Local emergency officials are confused about who’s in charge on the state level.

HARRISBURG (AP) — Gov. Ed Rendell said Friday he wants to restructure state government to address major emergencies as officials released a study of the state’s bungled response to a February snowstorm that stranded highway travelers overnight.

Adopting recommendations in the study, Rendell proposed elevating the importance of the Pennsylvania Emergency Management Agency and making its director the top emergency response official in the state, reporting directly to the governor.

Making PEMA a Cabinet-level agency requires approval by the Legislature, and would mean that its top official must receive Senate confirmation. The agency would be renamed the Department of Emergency Management and Homeland Security, Rendell said.

The agency also will subsume the Office of Homeland Security, which until now has had just a handful of employees as part of the governor’s office. Rendell can accomplish that change with an executive order.
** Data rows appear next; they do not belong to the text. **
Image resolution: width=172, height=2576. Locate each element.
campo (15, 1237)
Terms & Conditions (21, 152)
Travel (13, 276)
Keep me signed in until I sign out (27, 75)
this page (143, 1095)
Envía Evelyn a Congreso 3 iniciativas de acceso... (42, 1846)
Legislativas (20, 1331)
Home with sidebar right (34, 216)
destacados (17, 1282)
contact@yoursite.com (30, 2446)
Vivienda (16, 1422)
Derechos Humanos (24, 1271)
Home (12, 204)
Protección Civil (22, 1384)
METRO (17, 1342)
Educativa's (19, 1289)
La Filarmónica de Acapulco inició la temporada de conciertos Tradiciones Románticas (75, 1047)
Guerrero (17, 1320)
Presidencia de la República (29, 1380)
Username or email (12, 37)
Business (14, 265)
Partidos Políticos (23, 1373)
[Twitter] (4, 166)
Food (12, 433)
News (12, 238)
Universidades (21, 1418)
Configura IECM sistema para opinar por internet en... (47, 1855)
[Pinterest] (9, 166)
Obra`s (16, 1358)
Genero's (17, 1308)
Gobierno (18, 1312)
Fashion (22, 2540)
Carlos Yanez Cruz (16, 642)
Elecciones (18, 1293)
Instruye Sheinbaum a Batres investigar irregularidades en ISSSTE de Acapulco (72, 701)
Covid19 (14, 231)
The study, done by James Lee Witt Associates and released Friday, found substantial confusion among local emergency response officials about who was in charge at the state level.

It also found that the emergency management agency was ill-equipped for challenges, with “inadequate guidance and an inconsistent agenda” in recent years, as well as limited internal cooperation and strategic planning. The shortcomings had generated concern at other state agencies, which learned to work around the agency to avoid frustrating delays, the study said.

However, the report also said that Rendell has improved the agency’s operations in the wake of the storm with the assistance of high-level state officials from other agencies.